◆ WHAT YOU SHOULD DO: Lines from the one containing "Task: Click the circular arrow reset icon" through the end of the data below are to be transcribed exactly; leave out all others.

[RECORDS TO PROCESS — start]

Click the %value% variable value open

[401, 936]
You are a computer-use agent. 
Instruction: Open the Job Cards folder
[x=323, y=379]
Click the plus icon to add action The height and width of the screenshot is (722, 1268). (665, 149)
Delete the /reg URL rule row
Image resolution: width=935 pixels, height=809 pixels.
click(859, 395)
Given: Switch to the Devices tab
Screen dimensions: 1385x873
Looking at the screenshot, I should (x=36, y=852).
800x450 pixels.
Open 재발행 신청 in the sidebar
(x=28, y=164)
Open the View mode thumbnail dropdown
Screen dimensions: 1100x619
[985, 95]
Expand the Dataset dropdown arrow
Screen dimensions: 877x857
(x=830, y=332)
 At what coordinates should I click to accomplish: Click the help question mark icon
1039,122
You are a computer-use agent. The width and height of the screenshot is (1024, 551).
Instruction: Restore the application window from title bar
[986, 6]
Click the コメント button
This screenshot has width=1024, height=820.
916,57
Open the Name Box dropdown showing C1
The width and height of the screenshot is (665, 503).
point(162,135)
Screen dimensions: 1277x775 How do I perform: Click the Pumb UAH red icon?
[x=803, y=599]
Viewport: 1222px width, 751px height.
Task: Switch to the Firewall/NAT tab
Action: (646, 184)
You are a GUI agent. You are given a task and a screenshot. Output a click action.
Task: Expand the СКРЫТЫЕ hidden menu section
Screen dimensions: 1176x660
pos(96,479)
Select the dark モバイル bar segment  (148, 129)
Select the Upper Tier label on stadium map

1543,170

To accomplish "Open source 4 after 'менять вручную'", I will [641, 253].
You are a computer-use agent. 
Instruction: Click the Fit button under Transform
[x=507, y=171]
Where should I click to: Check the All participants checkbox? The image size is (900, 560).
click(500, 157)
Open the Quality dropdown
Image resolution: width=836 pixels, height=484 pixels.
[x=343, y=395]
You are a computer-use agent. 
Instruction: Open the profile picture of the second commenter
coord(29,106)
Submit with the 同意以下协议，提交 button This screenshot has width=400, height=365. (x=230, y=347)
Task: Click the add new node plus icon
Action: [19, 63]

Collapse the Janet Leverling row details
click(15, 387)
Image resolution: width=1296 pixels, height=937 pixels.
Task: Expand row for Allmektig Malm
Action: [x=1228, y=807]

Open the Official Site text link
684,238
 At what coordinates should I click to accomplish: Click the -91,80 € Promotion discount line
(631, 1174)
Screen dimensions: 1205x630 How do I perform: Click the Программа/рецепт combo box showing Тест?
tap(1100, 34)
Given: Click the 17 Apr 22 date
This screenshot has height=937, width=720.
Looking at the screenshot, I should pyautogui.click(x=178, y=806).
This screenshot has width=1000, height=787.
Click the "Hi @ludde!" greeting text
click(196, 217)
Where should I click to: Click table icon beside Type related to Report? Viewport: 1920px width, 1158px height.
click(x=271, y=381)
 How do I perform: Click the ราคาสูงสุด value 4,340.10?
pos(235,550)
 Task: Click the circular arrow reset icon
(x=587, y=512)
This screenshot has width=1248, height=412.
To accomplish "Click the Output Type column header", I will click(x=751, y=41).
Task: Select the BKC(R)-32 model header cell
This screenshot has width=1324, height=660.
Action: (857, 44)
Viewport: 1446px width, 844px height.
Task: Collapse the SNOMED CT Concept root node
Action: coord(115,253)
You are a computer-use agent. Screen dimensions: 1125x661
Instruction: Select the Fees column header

[RECORDS TO PROCESS — finish]

◆ FINISHED EXERCISE:
 Task: Click the circular arrow reset icon
(x=587, y=512)
This screenshot has width=1248, height=412.
To accomplish "Click the Output Type column header", I will click(x=751, y=41).
Task: Select the BKC(R)-32 model header cell
This screenshot has width=1324, height=660.
Action: (857, 44)
Viewport: 1446px width, 844px height.
Task: Collapse the SNOMED CT Concept root node
Action: coord(115,253)
You are a computer-use agent. Screen dimensions: 1125x661
Instruction: Select the Fees column header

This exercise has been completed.